Every line from the line containing "This screenshot has height=422, width=868." to the end of the data must appear in the answer exactly as it appears there, and nothing else.

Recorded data
● ● ● ● ●

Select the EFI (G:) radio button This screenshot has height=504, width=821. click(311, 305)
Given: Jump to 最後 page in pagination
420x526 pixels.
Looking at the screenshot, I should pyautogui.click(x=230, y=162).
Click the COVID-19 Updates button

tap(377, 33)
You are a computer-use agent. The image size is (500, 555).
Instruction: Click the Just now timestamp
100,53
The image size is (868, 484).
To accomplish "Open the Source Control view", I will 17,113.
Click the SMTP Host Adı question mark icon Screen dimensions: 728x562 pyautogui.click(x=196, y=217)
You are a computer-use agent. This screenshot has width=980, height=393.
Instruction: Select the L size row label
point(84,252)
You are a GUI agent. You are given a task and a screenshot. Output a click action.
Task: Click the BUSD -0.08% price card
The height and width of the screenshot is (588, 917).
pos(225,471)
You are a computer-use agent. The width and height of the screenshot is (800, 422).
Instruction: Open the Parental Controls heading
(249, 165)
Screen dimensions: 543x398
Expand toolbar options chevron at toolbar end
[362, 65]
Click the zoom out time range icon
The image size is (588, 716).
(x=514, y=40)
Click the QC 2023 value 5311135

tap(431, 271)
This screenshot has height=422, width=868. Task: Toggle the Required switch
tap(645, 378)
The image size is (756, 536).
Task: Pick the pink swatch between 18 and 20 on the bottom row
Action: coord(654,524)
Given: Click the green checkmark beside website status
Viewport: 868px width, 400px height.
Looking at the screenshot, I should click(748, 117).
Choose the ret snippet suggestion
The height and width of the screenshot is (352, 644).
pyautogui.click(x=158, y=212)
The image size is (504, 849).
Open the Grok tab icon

● ● ● ● ●

#### [Response for this exercise]
This screenshot has height=422, width=868. Task: Toggle the Required switch
tap(645, 378)
The image size is (756, 536).
Task: Pick the pink swatch between 18 and 20 on the bottom row
Action: coord(654,524)
Given: Click the green checkmark beside website status
Viewport: 868px width, 400px height.
Looking at the screenshot, I should click(748, 117).
Choose the ret snippet suggestion
The height and width of the screenshot is (352, 644).
pyautogui.click(x=158, y=212)
The image size is (504, 849).
Open the Grok tab icon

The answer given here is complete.